In these entries, tally the lines where "cell" occurs. Respond with only the count.

☆ ☆ ☆ ☆ ☆ ☆ ☆

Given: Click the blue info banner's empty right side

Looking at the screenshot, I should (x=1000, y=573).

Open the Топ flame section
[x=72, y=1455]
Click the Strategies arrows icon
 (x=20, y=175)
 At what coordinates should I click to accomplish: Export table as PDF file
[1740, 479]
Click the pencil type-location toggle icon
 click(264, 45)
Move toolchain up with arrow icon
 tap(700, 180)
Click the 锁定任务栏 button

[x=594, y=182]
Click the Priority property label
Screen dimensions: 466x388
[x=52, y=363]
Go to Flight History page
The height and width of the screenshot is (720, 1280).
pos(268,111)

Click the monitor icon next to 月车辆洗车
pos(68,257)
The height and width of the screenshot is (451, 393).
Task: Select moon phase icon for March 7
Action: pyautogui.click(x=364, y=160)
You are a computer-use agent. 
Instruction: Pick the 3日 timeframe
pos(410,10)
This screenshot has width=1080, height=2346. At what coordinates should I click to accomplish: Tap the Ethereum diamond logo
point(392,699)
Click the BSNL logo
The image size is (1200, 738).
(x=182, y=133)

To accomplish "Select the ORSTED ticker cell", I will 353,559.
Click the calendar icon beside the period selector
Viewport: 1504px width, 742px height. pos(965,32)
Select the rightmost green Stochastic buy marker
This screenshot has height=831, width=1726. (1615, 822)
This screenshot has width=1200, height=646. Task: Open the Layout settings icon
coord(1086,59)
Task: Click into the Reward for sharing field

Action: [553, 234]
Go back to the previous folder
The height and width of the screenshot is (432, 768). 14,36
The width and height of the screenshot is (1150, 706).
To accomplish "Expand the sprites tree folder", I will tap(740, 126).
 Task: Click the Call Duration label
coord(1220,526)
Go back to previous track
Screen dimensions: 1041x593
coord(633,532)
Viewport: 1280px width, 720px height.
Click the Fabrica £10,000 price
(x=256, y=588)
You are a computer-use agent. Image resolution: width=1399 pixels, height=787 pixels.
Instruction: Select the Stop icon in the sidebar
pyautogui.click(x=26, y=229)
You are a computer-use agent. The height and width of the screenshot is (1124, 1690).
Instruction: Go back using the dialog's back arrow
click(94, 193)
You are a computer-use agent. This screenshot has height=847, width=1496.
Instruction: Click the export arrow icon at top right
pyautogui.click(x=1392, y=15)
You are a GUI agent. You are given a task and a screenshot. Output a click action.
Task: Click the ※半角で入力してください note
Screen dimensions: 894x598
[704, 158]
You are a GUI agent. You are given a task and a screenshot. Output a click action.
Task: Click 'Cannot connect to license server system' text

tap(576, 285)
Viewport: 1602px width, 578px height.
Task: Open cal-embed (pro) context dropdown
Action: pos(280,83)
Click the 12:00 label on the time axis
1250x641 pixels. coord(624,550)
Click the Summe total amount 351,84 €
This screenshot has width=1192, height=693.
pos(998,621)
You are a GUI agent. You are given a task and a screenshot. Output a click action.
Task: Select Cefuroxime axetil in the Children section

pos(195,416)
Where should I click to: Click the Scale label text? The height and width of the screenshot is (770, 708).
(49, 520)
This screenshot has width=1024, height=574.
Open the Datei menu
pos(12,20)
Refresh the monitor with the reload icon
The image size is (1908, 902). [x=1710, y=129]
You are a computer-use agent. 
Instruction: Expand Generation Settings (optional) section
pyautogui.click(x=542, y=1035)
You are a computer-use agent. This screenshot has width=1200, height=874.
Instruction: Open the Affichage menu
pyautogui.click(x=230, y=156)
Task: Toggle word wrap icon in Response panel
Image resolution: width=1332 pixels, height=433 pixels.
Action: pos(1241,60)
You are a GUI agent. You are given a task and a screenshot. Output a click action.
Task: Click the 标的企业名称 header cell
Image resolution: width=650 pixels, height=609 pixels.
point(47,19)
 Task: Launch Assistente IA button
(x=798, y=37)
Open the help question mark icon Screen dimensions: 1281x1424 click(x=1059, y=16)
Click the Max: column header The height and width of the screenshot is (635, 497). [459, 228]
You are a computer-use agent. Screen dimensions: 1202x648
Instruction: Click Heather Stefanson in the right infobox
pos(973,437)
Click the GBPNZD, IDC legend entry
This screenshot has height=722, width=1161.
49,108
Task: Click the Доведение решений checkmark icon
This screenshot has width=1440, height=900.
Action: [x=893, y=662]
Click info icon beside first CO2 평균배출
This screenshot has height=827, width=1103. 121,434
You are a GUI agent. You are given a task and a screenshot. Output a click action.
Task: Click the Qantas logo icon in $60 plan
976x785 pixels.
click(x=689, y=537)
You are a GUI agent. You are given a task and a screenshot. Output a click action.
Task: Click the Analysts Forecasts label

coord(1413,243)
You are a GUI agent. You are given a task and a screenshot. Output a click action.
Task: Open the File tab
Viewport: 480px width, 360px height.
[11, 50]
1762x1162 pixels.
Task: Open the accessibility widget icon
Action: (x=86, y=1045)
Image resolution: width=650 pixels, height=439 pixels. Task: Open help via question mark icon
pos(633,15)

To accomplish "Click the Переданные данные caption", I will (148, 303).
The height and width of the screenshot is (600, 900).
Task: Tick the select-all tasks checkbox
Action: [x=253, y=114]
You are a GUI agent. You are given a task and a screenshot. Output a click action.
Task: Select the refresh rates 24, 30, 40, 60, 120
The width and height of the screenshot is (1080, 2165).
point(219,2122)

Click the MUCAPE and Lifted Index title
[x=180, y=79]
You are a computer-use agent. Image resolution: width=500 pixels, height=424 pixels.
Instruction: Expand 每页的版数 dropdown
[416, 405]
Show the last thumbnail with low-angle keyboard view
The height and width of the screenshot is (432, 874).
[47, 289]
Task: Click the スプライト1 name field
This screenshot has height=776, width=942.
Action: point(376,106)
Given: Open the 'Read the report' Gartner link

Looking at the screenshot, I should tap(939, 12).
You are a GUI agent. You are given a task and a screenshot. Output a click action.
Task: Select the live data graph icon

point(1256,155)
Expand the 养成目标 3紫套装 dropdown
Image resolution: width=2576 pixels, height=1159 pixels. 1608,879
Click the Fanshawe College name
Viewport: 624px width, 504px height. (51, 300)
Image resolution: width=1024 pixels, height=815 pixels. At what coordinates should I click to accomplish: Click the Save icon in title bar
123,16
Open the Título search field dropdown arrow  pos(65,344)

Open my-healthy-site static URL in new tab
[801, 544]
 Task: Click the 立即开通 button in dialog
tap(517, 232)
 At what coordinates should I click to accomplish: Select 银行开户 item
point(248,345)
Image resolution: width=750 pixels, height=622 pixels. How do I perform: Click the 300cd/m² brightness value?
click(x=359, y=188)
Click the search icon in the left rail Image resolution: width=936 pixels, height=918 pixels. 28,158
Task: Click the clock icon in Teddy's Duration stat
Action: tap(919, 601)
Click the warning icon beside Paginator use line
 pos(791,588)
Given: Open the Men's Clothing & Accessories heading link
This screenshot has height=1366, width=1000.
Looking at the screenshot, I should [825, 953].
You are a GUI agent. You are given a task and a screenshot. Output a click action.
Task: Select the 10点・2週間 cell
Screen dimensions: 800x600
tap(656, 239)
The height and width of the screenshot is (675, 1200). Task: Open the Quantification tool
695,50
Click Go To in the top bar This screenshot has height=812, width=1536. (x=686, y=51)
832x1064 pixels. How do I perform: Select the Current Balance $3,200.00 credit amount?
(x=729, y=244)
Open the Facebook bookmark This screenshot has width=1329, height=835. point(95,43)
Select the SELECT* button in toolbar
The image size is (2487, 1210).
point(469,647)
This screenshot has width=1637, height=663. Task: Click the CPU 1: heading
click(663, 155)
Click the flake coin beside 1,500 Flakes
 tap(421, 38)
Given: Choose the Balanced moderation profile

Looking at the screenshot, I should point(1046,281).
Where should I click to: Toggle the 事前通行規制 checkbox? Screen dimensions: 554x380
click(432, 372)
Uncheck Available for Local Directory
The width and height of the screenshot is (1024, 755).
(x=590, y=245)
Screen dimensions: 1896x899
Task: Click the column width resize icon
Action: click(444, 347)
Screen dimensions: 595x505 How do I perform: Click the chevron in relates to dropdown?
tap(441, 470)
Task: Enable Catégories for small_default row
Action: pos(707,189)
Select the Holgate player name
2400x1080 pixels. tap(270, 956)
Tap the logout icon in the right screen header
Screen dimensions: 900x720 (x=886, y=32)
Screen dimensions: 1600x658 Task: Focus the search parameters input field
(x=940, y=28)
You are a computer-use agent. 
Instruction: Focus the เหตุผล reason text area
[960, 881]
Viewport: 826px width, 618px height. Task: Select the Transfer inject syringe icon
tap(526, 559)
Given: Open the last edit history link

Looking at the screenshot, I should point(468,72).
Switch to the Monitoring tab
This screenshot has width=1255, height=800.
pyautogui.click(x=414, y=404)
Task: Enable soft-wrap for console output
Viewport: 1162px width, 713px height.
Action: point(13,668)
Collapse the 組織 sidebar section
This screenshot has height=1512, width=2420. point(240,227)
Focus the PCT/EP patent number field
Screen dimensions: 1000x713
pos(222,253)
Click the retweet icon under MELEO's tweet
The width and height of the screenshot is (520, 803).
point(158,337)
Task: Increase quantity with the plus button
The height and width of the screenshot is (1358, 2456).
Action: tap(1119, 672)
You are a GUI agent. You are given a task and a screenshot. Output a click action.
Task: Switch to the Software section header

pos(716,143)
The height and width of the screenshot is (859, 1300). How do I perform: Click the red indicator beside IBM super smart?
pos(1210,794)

☆ ☆ ☆ ☆ ☆ ☆ ☆

▶ Answer space: 3